Question on rising, over rising, and 'sour taste'

A couple of questions came to me after being at baking911.com. While reading, I see the statement

"Rising is where the dough is placed in a warm place and allowed to double in volume. (Some peasant breads are allowed to raise to triple volume). Usually a dough goes through two rising periods, the first after mixing and the second after shaping, except for Artisan breads, which usually go through one. Those made with Instant Active Dry Yeast require only one."

 

This confuses me because I always witness 2 rises...  the initial rise, and then the second rise after shaping.  Does this mean, that after shaping, you put it directly in the oven and not allow for second rise?   Then, the final sentence adds to the confusion.

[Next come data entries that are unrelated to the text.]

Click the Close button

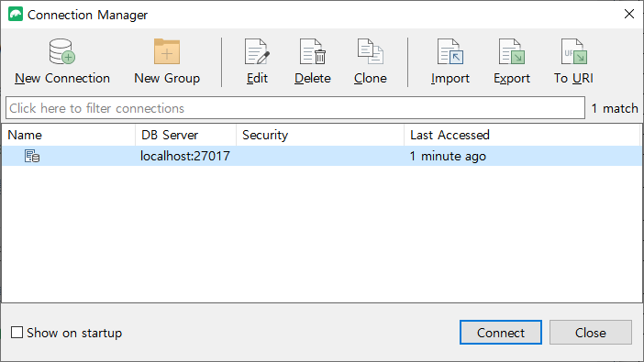tap(591, 333)
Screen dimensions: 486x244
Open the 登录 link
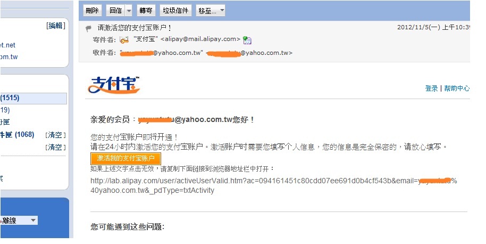tap(431, 88)
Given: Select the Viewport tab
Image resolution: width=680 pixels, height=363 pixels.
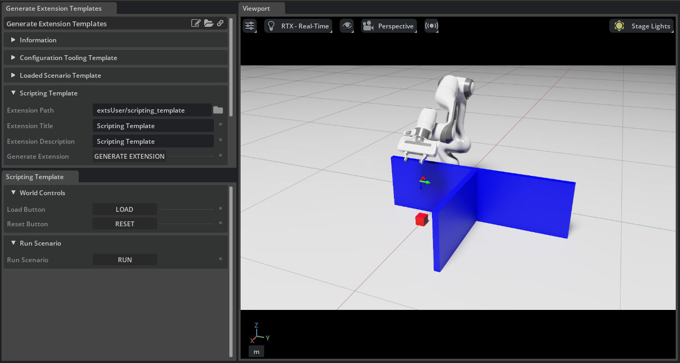Looking at the screenshot, I should pyautogui.click(x=257, y=9).
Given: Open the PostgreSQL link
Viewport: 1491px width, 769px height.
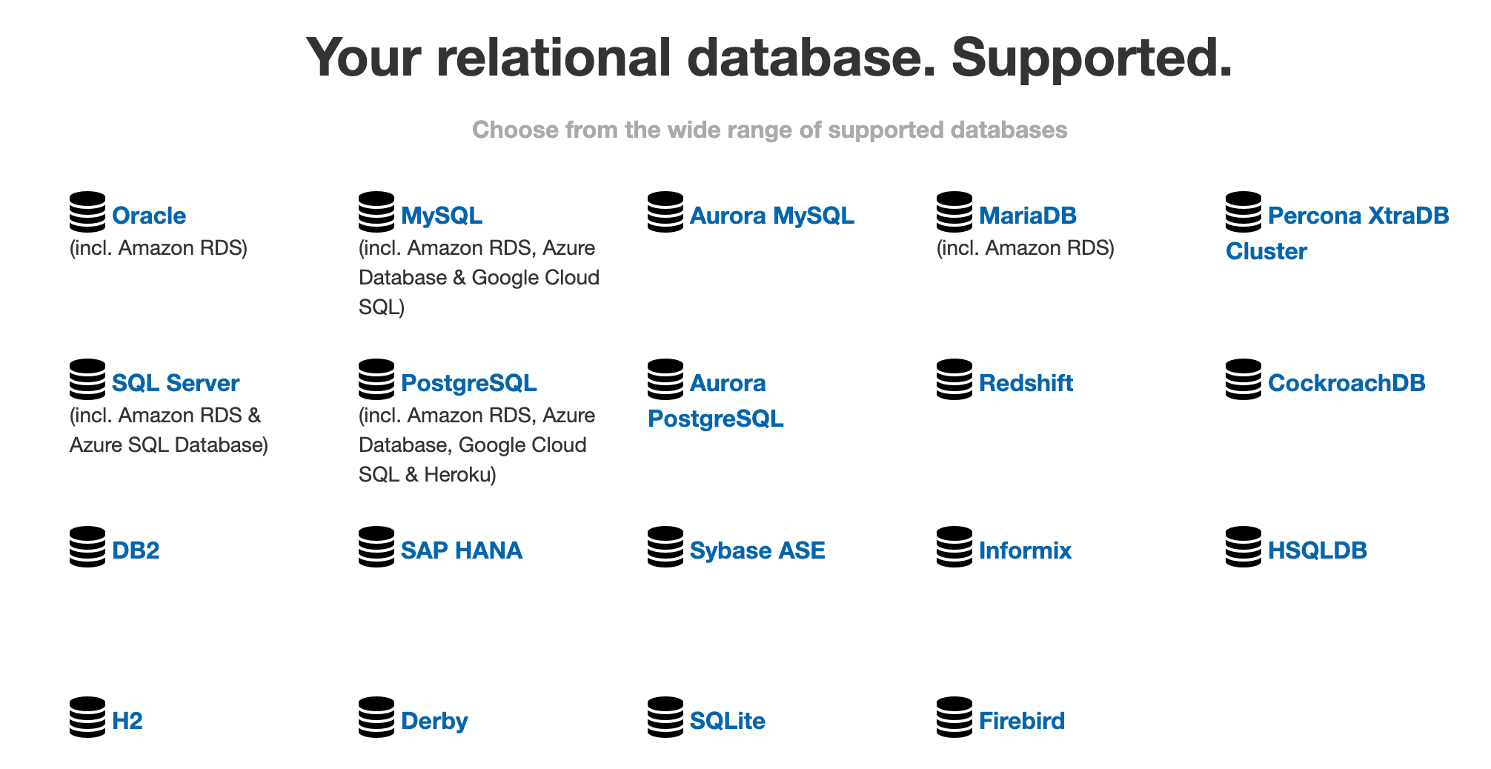Looking at the screenshot, I should pyautogui.click(x=468, y=384).
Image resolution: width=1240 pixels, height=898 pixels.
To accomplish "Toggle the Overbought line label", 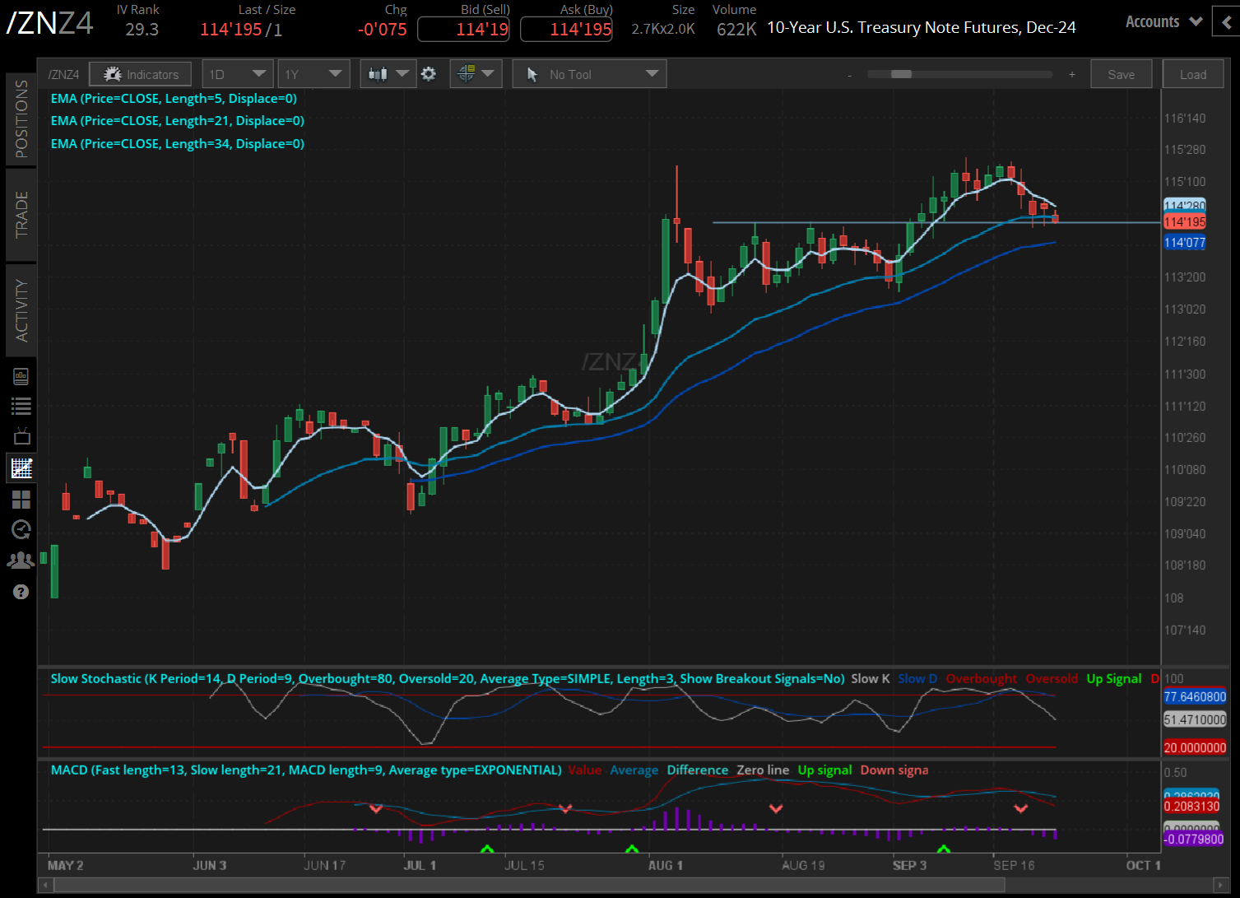I will [x=982, y=678].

What is different about active dry yeast that makes it only need 1 rise?  I see many recipes call for two rises with active dry yeast.   Can someone please explain to me what I'm missing?

 

Also, what would be considered 'too long' of a rise. I've let dough rise for 2 or 3 hours, then final proof for another hour after shaping.  I'll use typically 1% active dry yeast. Would this cause sour taste?

sphealey's picture
sphealey

Most artisan recipes will call for:

  1. A mixing, which may include one or more rest periods of 5-20 minutes
  2. Some type of kneading or repeated folding
  3. A first rise of 30-60 minutes
  4. A "turn", which is a folding of the dough
  5. A second rise of 30-60 minutes
  6. Gentle deflation (and sometimes preshaping)
  7. Shaping
  8. A final rise ("proof) of 60-120 minutes
  9. Baking

Steps 3-5 are sometimes called "primary fermentation". The number and length of rising times will depend on the exact recipe and the grains used (recipes with a lot of rye generally have shorter rising times, for example).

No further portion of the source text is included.